Last week was tough. Some things that made it complicated:

  1. Simulations are hard –> Generalized Linear Models

  2. Working in large groups

  3. Everyone coding separately, and trying things without a shared system for tracking changes

The Semester So Far

Week Topic Key Takeaway
1 Introductions & Papers Data exploration protects inference (Zuur); always explore before modeling
2 Philosophy of Data Analysis “All models are wrong” (Box); find the useful model, not the true one. Also, the best model is based on your obejctives (prediction vs inference vs exploration)
3 Statistical Modeling Framework Method-Question-Data Triangle must align; start simple
4 Version Control & Collaboration Track, share, and reproduce your analytical journey

Why Are We Talking About This?

In Weeks 1–3, we talked about how to think about data analysis…

  • Week 1: Data exploration and inference are separate - but both must be documented
  • Week 2: All models are wrong but some are useful - how do you record which ones you tried? In case it is an iterative process
  • Week 3: The Method-Question-Data Triangle - when you iterate through model choices, how do you track that evolution?

Version control answers all of these questions.

Version Control as a tool

It can also be a very good tool to have. I have applied at jobs, that specifically asked for this. In the future, as more collaborative projects deal with complex models, version control will be a must-have skill AI is expanding the ability to code and do data analysis, which will increase potential collaboration –> source control becomes even more important More importantly… if you are doing science, it should be reproducible.

🎯 Learning Objectives

By the end of the week, you will be able to:

  1. Explain why version control matters for reproducible research
  2. Connect version control to themes from Weeks 1–3
  3. Use Git and GitHub for basic version control
  4. Collaborate using branches and pull requests
  5. Apply version control to a Quarto-based workflow

Useful for the rest of the semester

We will collaborate

This will make it easier

Activity: Retrieval Practice (8 min)

No notes, no phones, no laptops

Struggling to recall is the point — it strengthens memory!

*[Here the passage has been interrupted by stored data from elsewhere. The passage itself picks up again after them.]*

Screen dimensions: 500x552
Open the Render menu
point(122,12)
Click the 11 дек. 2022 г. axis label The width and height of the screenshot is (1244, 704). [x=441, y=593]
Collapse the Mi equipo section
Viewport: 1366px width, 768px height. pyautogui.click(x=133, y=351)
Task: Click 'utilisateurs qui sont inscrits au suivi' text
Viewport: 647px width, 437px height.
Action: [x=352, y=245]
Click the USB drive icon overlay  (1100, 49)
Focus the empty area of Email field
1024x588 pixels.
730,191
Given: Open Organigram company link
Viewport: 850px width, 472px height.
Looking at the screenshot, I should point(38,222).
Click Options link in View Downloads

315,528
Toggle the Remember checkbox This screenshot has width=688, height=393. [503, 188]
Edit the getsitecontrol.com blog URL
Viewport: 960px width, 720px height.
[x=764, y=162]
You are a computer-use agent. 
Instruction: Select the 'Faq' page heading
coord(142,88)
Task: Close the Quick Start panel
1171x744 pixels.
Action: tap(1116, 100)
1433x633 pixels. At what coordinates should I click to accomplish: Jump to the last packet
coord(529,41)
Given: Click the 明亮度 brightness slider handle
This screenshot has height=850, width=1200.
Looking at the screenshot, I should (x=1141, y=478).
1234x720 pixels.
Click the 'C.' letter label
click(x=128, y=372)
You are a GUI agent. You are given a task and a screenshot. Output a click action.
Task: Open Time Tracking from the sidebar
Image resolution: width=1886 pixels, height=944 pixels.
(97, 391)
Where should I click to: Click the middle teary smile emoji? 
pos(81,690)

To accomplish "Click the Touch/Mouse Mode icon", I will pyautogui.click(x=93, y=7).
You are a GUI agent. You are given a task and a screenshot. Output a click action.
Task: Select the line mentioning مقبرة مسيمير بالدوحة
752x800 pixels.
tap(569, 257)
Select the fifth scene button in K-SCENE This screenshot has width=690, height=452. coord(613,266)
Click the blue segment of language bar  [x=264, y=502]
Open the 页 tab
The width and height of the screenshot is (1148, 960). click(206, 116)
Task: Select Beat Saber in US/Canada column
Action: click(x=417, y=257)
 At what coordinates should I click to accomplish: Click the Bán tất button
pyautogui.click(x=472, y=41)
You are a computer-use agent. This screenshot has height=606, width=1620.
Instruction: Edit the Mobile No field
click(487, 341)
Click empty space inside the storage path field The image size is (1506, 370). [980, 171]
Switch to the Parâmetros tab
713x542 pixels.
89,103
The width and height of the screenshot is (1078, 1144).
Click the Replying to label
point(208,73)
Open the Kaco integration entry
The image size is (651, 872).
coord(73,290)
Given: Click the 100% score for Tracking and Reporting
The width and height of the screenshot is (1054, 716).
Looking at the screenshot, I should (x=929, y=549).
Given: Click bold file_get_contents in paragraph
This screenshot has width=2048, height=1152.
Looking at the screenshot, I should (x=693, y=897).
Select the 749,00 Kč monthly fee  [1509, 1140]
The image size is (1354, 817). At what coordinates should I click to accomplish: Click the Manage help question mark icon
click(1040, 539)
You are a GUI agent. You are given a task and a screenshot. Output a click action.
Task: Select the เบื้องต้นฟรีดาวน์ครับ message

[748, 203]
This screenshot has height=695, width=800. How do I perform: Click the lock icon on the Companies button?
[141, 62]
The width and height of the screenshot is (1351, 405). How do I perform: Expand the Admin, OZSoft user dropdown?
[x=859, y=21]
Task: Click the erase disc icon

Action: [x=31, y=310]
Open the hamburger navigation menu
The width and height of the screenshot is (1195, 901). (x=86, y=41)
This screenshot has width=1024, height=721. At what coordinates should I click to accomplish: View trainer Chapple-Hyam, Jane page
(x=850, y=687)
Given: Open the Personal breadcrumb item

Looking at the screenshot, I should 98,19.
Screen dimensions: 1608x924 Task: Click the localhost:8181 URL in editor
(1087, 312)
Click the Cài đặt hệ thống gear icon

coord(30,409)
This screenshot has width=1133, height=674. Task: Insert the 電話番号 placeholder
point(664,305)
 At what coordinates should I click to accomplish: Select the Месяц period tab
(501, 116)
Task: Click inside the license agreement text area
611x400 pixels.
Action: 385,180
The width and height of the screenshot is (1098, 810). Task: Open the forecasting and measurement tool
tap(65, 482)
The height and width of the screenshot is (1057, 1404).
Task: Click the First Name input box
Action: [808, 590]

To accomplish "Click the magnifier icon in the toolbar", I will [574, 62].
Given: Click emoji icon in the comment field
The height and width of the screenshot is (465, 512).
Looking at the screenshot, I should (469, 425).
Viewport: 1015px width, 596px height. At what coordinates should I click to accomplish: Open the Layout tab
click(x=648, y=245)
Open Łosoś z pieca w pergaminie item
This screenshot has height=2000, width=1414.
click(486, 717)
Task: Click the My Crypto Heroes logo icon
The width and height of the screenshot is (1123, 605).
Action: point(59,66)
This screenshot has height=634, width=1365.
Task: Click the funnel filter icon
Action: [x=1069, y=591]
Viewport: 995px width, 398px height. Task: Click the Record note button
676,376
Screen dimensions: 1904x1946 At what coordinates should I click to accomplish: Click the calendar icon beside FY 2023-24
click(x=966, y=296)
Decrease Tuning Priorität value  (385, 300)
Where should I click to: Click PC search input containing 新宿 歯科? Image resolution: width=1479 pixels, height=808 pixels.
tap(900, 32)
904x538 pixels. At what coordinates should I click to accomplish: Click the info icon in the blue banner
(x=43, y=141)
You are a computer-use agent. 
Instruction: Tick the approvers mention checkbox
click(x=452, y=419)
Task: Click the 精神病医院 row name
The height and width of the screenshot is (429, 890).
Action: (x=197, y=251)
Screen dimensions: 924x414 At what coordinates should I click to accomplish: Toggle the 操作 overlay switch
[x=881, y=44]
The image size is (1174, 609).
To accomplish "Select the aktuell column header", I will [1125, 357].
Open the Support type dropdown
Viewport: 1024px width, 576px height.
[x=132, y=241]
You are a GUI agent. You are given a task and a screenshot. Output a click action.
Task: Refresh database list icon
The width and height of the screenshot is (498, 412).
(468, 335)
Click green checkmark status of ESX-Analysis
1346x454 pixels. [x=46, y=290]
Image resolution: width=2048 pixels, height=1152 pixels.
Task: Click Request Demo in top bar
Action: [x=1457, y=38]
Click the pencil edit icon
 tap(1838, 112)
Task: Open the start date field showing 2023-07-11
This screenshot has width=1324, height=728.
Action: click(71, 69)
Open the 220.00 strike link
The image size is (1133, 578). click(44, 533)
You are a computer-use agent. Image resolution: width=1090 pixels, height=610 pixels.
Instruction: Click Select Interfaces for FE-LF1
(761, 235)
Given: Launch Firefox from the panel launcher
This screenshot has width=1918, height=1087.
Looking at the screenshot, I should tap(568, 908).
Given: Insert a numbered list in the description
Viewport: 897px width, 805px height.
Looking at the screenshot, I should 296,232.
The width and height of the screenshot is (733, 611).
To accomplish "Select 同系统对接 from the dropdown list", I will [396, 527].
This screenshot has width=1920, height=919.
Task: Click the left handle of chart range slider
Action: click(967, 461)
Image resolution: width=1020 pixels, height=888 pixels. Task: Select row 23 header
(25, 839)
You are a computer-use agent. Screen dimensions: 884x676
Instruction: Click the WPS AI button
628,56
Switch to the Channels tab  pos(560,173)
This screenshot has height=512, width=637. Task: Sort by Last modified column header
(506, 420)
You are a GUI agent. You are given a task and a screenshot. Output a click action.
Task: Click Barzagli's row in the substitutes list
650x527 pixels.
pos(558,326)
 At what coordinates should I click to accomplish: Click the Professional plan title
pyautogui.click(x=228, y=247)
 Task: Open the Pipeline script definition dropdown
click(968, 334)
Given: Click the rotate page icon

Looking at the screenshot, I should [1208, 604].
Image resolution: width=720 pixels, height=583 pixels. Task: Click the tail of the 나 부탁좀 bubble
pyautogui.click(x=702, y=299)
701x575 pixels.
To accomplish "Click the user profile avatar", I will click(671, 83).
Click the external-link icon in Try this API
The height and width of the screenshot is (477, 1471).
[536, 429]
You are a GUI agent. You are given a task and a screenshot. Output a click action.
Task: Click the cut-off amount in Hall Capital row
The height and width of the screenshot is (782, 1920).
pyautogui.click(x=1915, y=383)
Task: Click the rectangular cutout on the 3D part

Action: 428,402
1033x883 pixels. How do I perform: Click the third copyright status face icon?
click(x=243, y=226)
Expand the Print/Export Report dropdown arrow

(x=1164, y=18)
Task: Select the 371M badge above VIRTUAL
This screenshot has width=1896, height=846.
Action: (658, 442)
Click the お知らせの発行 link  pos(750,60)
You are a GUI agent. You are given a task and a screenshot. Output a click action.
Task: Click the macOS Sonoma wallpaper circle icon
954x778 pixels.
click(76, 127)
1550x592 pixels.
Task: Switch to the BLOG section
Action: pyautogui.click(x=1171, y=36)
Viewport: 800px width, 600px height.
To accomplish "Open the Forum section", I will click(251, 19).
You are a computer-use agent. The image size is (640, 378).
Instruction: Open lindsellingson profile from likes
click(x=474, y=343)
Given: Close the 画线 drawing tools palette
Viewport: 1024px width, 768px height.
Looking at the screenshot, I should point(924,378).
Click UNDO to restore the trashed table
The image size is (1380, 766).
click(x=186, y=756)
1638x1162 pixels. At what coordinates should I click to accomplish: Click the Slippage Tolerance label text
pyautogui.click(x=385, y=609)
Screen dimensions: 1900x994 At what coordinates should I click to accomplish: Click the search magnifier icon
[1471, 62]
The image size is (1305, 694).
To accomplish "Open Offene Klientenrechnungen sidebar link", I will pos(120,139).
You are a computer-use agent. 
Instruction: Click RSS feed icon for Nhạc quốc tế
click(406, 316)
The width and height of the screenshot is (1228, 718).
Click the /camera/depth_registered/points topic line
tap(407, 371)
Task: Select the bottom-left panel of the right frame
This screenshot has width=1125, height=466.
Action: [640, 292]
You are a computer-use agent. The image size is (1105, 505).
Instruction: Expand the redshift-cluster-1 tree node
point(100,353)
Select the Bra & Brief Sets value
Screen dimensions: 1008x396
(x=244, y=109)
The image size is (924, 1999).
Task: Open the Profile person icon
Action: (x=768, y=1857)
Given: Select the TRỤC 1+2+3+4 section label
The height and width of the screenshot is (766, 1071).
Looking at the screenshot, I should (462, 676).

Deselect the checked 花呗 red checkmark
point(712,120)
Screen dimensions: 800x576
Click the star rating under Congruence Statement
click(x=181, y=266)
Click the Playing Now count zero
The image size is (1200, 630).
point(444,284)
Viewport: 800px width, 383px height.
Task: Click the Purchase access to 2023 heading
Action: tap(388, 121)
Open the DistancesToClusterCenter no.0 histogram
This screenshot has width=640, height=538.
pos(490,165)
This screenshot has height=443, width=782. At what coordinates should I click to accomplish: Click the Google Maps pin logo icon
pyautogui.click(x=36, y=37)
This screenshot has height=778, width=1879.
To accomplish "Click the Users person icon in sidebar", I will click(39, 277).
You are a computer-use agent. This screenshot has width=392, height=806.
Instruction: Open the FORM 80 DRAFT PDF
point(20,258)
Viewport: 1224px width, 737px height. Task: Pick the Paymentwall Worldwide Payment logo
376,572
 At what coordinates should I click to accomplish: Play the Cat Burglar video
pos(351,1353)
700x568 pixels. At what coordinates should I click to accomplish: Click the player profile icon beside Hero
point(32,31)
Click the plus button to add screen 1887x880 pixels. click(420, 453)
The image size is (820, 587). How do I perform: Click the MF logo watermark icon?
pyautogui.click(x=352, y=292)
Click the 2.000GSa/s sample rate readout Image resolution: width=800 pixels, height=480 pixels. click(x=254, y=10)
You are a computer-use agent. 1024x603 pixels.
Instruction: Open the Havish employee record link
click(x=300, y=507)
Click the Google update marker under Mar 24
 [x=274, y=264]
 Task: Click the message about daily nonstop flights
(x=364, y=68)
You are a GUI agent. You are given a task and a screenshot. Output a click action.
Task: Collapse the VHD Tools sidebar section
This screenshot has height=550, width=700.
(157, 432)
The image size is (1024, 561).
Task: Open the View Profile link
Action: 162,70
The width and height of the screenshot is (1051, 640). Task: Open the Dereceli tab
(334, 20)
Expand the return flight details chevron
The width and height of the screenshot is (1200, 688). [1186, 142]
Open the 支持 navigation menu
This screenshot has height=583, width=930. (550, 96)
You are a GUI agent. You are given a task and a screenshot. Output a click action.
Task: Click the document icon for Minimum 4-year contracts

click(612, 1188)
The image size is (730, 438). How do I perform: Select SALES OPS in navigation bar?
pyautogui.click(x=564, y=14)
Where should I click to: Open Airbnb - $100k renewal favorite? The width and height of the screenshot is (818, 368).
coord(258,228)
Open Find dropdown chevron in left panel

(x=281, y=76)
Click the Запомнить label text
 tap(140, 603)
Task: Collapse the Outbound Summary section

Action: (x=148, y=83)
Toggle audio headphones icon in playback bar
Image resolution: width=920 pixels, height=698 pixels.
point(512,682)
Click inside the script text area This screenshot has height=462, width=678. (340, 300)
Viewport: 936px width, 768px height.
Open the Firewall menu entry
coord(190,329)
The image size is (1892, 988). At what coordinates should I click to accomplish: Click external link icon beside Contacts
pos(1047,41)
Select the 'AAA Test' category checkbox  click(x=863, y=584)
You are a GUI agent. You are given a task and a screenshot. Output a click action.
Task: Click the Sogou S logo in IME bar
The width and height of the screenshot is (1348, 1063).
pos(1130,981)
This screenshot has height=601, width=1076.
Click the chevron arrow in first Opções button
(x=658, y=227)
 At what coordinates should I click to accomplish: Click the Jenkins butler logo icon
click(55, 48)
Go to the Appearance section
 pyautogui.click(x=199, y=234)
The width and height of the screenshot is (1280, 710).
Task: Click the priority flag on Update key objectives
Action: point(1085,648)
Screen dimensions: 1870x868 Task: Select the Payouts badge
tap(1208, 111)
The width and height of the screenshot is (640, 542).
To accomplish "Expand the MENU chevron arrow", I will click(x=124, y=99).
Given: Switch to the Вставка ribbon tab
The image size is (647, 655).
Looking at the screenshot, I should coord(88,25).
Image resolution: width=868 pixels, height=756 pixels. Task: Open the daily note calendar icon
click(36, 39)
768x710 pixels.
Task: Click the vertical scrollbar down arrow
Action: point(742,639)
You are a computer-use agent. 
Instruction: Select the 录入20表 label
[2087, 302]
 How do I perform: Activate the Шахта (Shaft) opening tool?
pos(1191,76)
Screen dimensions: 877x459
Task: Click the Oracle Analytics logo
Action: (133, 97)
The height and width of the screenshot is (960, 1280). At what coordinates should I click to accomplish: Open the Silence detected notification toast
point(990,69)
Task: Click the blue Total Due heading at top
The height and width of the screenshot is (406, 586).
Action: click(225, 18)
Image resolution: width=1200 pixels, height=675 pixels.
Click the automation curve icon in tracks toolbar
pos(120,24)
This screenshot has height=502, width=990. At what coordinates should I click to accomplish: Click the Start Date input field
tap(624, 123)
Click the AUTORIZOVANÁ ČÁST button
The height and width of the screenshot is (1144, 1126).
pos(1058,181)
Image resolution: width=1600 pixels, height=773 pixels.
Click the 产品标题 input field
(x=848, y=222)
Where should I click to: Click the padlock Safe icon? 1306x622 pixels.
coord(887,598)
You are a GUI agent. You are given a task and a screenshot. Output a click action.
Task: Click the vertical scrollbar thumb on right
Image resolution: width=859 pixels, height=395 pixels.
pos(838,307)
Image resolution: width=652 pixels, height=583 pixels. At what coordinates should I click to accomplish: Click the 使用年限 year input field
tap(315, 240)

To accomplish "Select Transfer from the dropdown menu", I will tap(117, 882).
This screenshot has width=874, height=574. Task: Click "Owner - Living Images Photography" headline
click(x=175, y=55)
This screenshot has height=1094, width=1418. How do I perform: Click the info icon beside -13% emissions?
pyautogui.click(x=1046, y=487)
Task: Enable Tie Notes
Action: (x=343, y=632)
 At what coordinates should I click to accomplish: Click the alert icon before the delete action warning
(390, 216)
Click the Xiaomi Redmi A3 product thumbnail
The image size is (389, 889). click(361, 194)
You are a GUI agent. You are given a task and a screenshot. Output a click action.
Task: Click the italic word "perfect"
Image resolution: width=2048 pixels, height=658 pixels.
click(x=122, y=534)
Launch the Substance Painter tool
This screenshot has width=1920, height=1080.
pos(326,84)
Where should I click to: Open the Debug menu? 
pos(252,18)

Quick-Fire Recall (write on paper, 3 min)

  1. What did Zuur argue about data exploration?
  2. What is Box’s famous quote about models?
  3. What were the three scenarios from Week 3?
  4. Explain one experiment from Week 3 — what went wrong?
  5. What is the Golden Rule from Week 3?

. . .

Debrief (5 min): Turn to a neighbor and compare answers.

Why Retrieval Practice?

Research shows that actively recalling information — even when it’s difficult — produces stronger long-term retention than re-reading notes (Roediger & Butler, 2011).

This is a “desirable difficulty.” If it felt hard, that’s good!

Activity: Predict-Observe-Explain (12 min)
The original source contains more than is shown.